• **Task description**:
After locating the line that contains "Refresh the Conta Real account type" in the records below, write out exactly that line and each line after it through the one that contains "Click the Clear All Formatting icon", and nothing else.

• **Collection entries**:
++++++++++++++++++++
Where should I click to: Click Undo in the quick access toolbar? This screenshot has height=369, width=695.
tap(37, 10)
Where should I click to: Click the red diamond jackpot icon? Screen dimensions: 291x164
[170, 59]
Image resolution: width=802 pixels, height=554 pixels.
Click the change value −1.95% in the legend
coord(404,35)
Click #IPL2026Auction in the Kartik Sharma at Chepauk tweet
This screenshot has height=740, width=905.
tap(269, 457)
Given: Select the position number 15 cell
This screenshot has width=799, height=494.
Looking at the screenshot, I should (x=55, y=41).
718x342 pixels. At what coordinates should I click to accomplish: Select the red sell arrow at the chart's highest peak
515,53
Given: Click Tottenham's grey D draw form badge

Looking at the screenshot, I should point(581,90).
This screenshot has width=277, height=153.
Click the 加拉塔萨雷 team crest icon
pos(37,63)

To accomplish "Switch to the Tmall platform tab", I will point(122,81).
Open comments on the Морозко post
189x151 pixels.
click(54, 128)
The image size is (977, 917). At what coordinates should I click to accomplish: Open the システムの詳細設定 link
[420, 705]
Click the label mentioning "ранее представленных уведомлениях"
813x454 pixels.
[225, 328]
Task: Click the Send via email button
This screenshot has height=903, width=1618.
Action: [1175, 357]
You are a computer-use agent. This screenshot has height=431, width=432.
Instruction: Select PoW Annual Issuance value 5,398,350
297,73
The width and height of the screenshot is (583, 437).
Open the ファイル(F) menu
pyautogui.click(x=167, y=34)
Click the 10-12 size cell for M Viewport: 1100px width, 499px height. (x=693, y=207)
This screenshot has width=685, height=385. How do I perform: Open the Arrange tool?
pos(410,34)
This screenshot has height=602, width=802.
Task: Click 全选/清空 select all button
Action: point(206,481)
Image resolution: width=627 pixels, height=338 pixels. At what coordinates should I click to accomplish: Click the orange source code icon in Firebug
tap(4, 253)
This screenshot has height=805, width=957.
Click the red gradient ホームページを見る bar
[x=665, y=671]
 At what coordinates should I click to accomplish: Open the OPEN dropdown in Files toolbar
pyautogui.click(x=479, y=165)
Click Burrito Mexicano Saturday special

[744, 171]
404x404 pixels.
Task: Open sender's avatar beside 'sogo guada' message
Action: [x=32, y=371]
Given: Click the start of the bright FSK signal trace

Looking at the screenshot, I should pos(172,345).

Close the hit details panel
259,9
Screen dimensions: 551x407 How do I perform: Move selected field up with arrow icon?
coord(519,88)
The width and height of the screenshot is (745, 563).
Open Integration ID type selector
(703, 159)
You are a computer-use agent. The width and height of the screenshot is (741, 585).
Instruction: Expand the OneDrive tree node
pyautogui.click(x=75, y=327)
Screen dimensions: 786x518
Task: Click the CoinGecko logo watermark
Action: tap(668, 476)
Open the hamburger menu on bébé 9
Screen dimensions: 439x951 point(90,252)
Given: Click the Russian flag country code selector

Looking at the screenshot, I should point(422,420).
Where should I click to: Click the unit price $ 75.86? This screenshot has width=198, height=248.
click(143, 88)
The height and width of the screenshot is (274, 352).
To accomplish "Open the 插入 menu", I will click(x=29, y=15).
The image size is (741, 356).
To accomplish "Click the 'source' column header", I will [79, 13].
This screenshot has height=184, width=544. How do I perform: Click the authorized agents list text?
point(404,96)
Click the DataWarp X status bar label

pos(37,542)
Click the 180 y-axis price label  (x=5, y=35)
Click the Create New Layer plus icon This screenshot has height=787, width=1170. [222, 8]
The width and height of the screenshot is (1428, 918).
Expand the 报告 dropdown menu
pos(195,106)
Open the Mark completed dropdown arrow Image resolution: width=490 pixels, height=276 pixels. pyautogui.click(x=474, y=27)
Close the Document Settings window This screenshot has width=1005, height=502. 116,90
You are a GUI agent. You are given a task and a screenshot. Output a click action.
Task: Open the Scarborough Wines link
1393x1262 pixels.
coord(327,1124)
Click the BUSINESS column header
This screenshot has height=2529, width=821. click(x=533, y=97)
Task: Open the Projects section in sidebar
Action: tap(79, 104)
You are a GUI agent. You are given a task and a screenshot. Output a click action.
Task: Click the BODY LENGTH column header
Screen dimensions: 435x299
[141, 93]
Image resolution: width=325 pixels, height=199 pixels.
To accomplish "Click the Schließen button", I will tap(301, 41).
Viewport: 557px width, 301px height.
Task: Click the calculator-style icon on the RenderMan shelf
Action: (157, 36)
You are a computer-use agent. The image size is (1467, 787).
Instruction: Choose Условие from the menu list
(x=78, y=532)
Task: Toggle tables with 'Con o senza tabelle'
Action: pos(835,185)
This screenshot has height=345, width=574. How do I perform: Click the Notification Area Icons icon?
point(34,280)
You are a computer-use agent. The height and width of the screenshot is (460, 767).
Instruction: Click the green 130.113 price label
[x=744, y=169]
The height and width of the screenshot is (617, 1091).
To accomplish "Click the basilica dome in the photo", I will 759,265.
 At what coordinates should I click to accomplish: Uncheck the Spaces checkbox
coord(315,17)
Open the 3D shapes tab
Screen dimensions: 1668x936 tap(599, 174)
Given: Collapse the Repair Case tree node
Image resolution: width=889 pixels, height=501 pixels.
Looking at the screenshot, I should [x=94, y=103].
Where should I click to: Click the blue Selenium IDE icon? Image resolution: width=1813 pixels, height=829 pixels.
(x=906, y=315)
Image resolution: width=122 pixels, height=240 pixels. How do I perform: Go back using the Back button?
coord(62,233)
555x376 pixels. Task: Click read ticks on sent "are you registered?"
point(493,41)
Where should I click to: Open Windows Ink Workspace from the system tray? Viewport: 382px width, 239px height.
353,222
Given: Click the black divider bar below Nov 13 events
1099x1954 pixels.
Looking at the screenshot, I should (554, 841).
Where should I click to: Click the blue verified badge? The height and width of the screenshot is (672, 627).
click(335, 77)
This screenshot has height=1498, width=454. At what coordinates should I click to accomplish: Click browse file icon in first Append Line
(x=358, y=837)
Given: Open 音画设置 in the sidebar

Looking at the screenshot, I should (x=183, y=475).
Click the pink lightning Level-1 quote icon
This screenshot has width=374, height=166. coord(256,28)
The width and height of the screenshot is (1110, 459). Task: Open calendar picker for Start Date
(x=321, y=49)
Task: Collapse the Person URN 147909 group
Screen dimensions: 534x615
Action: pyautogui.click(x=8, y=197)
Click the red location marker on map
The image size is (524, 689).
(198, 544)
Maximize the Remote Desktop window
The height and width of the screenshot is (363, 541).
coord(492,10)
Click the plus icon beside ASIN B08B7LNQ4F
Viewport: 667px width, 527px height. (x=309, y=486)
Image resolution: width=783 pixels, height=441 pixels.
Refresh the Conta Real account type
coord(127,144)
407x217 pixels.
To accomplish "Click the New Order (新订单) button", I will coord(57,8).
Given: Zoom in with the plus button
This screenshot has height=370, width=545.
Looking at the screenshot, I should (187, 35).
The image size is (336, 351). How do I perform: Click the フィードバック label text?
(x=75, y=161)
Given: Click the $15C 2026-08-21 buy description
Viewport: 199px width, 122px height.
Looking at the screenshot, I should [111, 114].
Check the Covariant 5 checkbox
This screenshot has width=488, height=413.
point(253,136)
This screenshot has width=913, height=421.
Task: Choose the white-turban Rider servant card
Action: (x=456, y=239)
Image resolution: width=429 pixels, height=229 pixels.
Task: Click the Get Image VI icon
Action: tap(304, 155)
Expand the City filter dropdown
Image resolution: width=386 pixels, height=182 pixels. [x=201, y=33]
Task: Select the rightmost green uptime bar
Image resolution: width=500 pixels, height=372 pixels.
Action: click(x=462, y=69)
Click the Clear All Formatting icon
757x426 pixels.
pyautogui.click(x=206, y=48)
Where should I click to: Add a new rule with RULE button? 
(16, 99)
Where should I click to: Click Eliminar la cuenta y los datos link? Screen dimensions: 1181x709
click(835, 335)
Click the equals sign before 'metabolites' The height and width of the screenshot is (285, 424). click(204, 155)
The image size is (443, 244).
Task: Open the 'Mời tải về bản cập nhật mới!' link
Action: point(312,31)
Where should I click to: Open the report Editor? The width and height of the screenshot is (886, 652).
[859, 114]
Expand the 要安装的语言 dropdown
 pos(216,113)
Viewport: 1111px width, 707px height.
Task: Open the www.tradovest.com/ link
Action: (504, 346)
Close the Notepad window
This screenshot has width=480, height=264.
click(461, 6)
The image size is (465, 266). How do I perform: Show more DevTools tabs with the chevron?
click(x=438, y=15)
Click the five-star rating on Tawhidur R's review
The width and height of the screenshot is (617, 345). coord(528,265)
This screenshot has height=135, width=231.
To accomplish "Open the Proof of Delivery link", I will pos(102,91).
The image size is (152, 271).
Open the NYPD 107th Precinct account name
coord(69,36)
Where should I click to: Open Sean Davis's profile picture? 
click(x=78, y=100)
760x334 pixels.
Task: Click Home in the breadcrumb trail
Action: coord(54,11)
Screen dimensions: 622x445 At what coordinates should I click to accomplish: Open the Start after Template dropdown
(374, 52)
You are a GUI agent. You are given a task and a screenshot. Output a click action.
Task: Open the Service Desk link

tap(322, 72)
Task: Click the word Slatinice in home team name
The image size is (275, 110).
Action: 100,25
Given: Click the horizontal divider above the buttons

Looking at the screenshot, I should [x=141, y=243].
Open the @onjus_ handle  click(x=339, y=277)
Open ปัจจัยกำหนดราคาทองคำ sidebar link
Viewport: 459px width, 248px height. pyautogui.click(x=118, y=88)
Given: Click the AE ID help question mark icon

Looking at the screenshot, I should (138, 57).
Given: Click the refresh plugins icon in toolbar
++++++++++++++++++++
• **Task result**:
Refresh the Conta Real account type
coord(127,144)
407x217 pixels.
To accomplish "Click the New Order (新订单) button", I will coord(57,8).
Given: Zoom in with the plus button
This screenshot has height=370, width=545.
Looking at the screenshot, I should (187, 35).
The image size is (336, 351). How do I perform: Click the フィードバック label text?
(x=75, y=161)
Given: Click the $15C 2026-08-21 buy description
Viewport: 199px width, 122px height.
Looking at the screenshot, I should [111, 114].
Check the Covariant 5 checkbox
This screenshot has width=488, height=413.
point(253,136)
This screenshot has width=913, height=421.
Task: Choose the white-turban Rider servant card
Action: (x=456, y=239)
Image resolution: width=429 pixels, height=229 pixels.
Task: Click the Get Image VI icon
Action: tap(304, 155)
Expand the City filter dropdown
Image resolution: width=386 pixels, height=182 pixels. [x=201, y=33]
Task: Select the rightmost green uptime bar
Image resolution: width=500 pixels, height=372 pixels.
Action: click(x=462, y=69)
Click the Clear All Formatting icon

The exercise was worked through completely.